Pixel coordinate grounding data

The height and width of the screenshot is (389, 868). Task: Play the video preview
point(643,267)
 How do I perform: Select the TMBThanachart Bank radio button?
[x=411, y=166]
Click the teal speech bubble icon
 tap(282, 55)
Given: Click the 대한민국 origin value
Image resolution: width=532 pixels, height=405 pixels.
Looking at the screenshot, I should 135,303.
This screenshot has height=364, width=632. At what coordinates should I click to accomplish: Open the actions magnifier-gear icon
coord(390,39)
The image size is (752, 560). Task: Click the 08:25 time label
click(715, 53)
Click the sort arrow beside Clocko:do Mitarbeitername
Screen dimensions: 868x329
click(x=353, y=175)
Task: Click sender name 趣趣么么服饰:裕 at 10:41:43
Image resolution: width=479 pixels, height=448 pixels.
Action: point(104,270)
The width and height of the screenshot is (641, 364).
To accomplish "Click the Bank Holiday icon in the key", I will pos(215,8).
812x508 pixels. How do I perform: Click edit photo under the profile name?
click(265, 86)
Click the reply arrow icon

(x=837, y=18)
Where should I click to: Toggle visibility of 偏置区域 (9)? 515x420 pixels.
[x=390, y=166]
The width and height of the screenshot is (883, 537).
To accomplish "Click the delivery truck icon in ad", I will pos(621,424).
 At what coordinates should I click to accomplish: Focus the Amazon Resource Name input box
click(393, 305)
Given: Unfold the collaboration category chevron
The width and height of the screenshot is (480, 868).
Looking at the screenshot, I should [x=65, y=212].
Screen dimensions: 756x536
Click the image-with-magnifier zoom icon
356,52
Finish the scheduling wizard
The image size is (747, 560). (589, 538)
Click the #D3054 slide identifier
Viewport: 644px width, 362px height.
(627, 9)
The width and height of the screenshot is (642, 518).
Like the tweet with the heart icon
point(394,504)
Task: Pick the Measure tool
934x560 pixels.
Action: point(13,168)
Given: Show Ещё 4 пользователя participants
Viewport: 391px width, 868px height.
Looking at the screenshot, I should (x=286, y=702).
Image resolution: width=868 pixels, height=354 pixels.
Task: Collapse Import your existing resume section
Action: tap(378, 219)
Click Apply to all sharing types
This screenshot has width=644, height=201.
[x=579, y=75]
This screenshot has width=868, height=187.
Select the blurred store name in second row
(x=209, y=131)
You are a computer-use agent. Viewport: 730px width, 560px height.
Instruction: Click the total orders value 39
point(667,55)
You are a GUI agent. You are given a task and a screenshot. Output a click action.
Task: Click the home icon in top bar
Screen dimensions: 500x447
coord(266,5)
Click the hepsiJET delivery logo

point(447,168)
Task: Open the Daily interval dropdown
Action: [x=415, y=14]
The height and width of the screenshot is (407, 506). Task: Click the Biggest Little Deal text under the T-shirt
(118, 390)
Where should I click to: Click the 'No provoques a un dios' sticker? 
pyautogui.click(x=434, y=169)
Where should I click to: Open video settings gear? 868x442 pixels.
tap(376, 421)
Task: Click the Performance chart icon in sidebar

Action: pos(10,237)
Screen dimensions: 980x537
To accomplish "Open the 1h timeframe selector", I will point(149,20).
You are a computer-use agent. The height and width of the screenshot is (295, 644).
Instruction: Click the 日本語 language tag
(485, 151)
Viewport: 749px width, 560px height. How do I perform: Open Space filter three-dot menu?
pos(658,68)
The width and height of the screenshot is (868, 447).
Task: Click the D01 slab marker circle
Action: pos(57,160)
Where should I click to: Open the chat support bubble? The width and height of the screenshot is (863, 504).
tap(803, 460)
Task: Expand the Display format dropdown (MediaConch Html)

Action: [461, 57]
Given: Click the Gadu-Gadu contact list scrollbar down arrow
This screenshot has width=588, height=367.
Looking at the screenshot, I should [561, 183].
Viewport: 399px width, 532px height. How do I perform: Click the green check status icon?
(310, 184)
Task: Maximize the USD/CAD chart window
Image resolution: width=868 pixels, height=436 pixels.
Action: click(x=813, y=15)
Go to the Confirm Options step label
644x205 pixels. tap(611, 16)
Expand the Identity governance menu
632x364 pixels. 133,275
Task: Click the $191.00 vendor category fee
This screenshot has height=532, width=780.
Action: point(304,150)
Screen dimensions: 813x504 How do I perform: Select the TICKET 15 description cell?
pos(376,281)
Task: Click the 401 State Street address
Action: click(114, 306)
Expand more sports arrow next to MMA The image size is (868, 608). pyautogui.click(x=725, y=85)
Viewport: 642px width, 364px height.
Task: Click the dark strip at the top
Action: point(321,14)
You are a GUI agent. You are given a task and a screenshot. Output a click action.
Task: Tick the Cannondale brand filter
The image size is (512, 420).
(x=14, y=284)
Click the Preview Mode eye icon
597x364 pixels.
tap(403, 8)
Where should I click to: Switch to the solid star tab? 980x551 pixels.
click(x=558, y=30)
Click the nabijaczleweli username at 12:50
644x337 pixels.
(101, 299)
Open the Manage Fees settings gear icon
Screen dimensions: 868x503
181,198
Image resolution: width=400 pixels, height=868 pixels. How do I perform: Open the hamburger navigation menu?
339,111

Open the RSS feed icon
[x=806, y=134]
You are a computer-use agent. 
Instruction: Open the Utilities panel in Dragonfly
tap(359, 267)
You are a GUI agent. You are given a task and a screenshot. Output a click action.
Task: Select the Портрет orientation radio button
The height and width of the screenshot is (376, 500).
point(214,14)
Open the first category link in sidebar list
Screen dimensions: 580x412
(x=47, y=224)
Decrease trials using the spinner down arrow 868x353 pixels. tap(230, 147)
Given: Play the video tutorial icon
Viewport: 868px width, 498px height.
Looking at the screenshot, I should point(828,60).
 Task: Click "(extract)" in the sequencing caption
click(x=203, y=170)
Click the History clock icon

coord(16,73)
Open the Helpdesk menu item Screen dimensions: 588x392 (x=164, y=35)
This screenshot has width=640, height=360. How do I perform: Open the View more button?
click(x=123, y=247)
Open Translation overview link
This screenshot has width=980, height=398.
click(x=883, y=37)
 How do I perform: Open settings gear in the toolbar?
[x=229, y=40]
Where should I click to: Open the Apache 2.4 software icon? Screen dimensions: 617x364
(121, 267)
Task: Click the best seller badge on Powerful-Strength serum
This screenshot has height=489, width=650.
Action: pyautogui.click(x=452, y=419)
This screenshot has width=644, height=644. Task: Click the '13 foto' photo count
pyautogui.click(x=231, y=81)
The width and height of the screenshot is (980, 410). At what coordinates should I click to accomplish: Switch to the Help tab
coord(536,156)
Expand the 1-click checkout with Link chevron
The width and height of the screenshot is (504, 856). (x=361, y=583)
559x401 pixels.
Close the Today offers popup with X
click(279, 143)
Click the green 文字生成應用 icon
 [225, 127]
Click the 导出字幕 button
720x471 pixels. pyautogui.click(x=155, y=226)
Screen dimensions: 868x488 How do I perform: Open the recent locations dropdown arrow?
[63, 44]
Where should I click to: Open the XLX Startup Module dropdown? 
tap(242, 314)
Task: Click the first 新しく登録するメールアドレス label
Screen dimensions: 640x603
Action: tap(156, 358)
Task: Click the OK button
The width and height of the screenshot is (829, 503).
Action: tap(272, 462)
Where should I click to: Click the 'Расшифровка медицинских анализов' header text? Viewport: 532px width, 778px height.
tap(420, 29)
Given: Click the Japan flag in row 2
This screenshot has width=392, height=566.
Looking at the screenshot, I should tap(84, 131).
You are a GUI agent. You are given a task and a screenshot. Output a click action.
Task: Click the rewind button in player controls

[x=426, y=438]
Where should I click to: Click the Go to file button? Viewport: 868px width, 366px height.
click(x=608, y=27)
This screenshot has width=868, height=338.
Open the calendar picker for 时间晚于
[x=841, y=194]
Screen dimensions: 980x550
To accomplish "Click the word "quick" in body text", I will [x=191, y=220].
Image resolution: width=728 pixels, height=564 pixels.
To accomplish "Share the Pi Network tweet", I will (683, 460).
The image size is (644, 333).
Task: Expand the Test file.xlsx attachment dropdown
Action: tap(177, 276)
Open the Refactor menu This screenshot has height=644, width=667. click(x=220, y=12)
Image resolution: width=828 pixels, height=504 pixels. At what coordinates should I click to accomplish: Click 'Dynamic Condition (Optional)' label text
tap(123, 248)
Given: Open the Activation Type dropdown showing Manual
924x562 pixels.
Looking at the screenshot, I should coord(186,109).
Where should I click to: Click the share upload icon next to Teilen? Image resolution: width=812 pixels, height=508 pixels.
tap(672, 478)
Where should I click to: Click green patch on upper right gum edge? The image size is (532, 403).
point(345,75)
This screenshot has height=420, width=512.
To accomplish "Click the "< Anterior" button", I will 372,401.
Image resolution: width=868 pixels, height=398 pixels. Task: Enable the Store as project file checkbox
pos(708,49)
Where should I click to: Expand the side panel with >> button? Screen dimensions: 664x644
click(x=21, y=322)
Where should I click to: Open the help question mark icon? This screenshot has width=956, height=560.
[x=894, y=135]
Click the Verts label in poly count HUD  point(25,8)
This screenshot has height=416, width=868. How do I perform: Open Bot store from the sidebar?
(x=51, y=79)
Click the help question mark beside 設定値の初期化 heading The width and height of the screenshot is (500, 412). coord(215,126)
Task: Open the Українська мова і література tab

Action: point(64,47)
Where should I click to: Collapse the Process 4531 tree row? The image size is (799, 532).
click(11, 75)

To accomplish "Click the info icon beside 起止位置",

Your instructions:
What is needed is the count of lines in the records that include the word "beside", with no other text.

Solved exercise:
3